Social networking and texting absolutely increase the opportunities to start an affair. It is easy and virtually risk-free. This opens up infidelity to many people who would shy away from a face to face flirt.

My stbxw is a classic example. Started out with an innocent text. Became a gmail EA. Morphed into sexting. Then became a PA. We're now separated and you don't want to know what she's now doing with the POSOM. And it all began with social networking.


----------



## Maricha75 (May 8, 2012)

It is a tool, nothing more. If it were Facebook's fault, then it would be AT&T's fault, or Sprint, or Verizon, or any other wireless provider. Or gmail, yahoo, hotmail, etc. Or, it would be the fault of the game developers (MMORPG come to mind). It isn't the fault of the tool that was used. It is the fault of the person using the tool. Plain and simple.


----------



## underwater2010 (Jun 27, 2012)

I think that it helps speed up the process and open oppurtunities that might have not been there otherwise, but it is not to blame.


----------



## C-man (Oct 23, 2012)

I don't know if anybody was blaming the technology for cheating. The technology just allows cheating to be more widespread. eg - a shy person who would want to cheat but would never venture to flirt face to face NOW can easily send a text without a lot of fear.

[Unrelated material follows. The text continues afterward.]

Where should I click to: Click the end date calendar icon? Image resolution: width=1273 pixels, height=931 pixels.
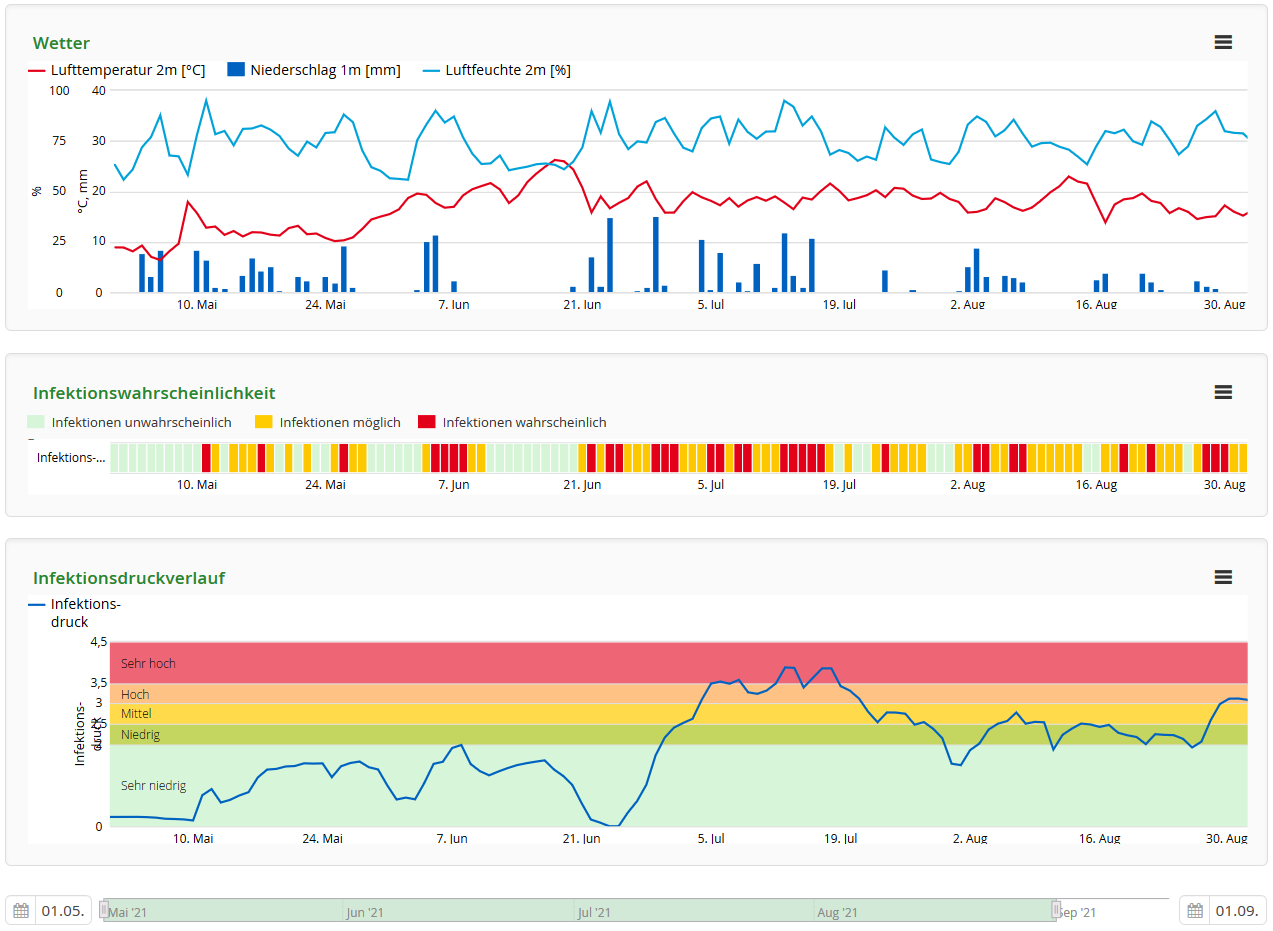1195,911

Here's an analogy: A bad carpenter doesn't blame the tools. But a nailgun lets him screw up a lot faster and easier.

The propensity to cheat MUST exist. The technology just allows this propensity to be acted out.


----------



## Eros Turannos (Feb 4, 2013)

I know that FB enabled me in my EA when I was with my ex-boyfriend.. I should write out that story sometime, as it's not what brought me here, but being here has given me MUCH more insight to it all. Honestly, if it wasn't for FB I doubt I would have cheated, but I would have ended the relationship, so, there you go. I wasn't in a place where I could bring myself to have a PA, and I didn't even know I was vulnerable to such a thing when my ex contacted me (this was via phone, but it went to strictly FB after that initial call). Heck, it took me years after breaking up with my boyfriend and since even marrying my husband before I even realized I really had indeed cheated. I thought since there was no physical contact that I wasn't doing anything wrong. What goes around comes around I guess. Maybe I should go post in the karma thread. Anyway, I don't want to hijack the thread so ignore me if I am, but what are your thoughts on sites that are dedicated to enabling cheating specifically? Are those in a different class of blame or are they just the same?


----------



## hoping4love (Jan 14, 2013)

Eros Turannos said:


> Anyway, I don't want to hijack the thread so ignore me if I am, but what are your thoughts on sites that are dedicated to enabling cheating specifically? Are those in a different class of blame or are they just the same?


I am of the opinion that they are different, but the same. Those are a double-edged sword. Not only do they promote and glamorize an affair - they provide the necessary means of securing it. I still feel, though, that it is just a tool. A highly evolved tool, but a tool, nonetheless. I think that someone who is not truly looking to cheat will never find themselves at those sites. If there is one thing I have seen more often than not is that cheaters often find themselves as victims of circumstance - not someone looking for it. Victim is not really the word I would like to use - I just don't know how else to explain it.


----------



## badmemory (Jul 31, 2012)

I have a love/hate perspective about Facebook though I've never had a page for myself.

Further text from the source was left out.